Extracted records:
▼

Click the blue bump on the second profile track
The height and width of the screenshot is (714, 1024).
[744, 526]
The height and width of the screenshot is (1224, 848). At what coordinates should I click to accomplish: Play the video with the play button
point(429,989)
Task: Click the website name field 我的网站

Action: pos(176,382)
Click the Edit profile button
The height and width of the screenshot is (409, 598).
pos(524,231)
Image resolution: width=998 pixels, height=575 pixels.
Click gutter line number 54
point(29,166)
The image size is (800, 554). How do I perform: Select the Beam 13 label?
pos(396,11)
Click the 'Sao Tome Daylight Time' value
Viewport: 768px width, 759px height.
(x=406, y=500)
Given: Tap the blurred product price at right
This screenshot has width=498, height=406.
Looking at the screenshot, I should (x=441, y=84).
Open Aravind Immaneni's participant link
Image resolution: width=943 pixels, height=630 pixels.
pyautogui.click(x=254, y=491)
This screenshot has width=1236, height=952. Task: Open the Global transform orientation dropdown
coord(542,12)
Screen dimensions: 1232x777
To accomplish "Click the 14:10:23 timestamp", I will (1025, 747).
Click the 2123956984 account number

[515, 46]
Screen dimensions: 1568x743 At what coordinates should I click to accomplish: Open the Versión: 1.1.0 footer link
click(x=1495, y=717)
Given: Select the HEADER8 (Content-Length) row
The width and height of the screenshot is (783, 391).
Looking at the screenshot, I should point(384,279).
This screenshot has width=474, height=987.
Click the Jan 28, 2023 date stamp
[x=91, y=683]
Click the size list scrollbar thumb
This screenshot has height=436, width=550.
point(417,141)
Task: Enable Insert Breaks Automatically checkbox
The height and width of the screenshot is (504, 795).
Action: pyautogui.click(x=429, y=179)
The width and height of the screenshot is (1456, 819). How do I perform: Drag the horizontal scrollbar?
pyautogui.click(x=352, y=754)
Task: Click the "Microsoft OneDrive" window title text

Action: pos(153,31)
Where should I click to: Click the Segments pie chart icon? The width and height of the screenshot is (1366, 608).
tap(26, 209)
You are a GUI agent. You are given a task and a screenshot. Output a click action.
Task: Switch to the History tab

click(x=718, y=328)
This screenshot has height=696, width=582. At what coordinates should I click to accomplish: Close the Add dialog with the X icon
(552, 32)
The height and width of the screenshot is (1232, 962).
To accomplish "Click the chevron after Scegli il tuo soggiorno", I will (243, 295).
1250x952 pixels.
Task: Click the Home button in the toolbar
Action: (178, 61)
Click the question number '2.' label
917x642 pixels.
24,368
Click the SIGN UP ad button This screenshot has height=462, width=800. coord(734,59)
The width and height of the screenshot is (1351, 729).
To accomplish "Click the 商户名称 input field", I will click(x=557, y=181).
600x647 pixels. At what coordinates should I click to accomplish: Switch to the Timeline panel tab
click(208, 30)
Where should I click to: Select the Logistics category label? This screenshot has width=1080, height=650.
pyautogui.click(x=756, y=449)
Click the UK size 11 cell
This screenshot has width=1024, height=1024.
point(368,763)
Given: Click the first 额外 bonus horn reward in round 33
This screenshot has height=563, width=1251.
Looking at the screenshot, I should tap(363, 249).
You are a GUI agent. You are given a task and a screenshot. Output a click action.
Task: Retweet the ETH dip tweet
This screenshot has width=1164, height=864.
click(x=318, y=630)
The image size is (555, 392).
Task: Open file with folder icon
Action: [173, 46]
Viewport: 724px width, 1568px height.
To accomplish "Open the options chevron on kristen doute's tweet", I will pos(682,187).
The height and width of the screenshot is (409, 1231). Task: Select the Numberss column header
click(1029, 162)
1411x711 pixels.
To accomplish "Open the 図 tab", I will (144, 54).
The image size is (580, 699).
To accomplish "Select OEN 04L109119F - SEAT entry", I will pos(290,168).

▲

Work item: Go through the entries above and count each line that contains the string "tweet". Reply only with the total.

Result for this task: 2